Monday, Jun. 08, 1936
Mormons Off Relief
The Church of Jesus Christ of Latter-day Saints (Mormon), of which shrewd old Heber Jedediah Grant is Prophet, Seer & Revelator, owns sugar-beet fields, banks, hotels, the oldest U. S. department store (Zion's Cooperative Mercantile Institution, Salt Lake City). During Depression, however, Mormons felt the pinch like everyone else. By this year 88,000 of the Church's 638,000 members were on relief rolls. Last month the Mormon First Presidency, whose absolute head is Heber Grant, resolved to take the indigent Saints off relief by next Jan. 1. Revealed last week were full details of the Church's plan, which will cost $1,000,000 a year, involve no administration expenses, thus result in much greater savings to such states as Utah, Idaho, California, Nevada, Wyoming.

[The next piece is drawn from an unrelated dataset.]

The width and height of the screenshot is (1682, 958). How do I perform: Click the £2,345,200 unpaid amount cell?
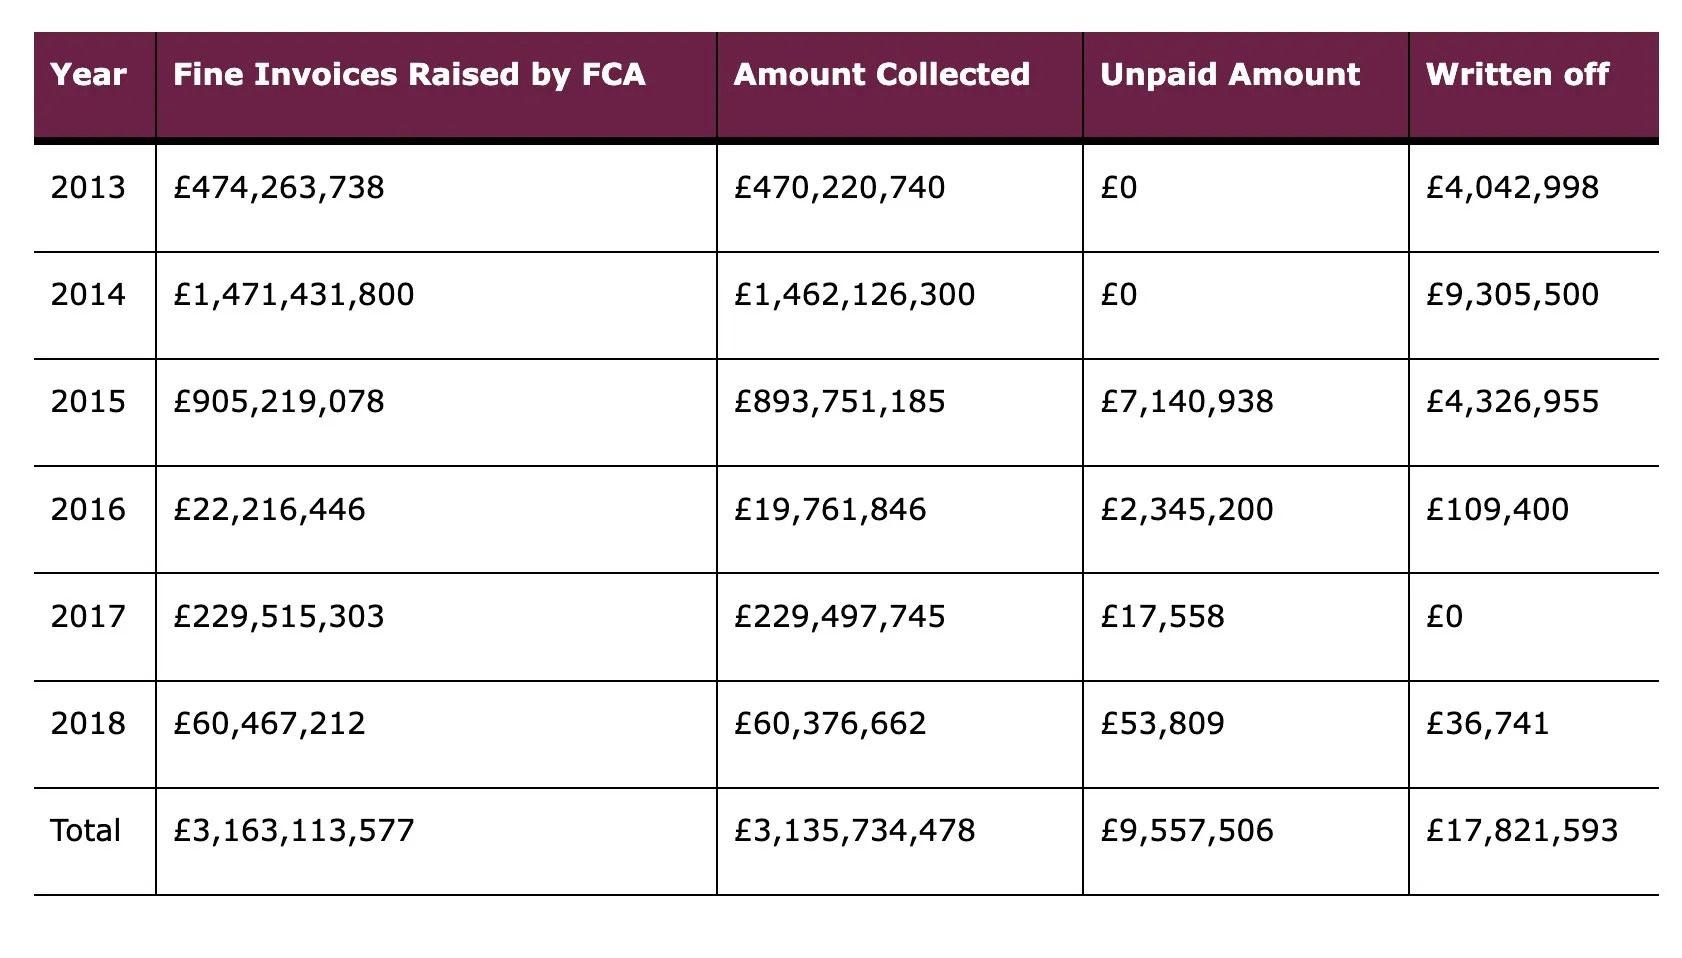point(1186,510)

Some Mormon unemployed will be put to work on fertile but fallow acreage to raise beets and truck crops for refineries and canneries, the profits to be distributed to the needy in cash and kind. Other jobless Mormons will be put to work on a church-building program, cost of which will be shared between localities and a national Mormon fund. This fund is to be swelled by contributions from solvent Mormons who will be expected to abstain from at least two meals on one Sunday each month (minimum estimated cost: 5-c- per meal). Mormons who have been slack about tithing 10% of income to their Church will be prodded into action.
Fortnight ago the Mormons of Southern California, in conference assembled, became so enthusiastic about the plan that they resolved to get their members off relief by the end of the summer.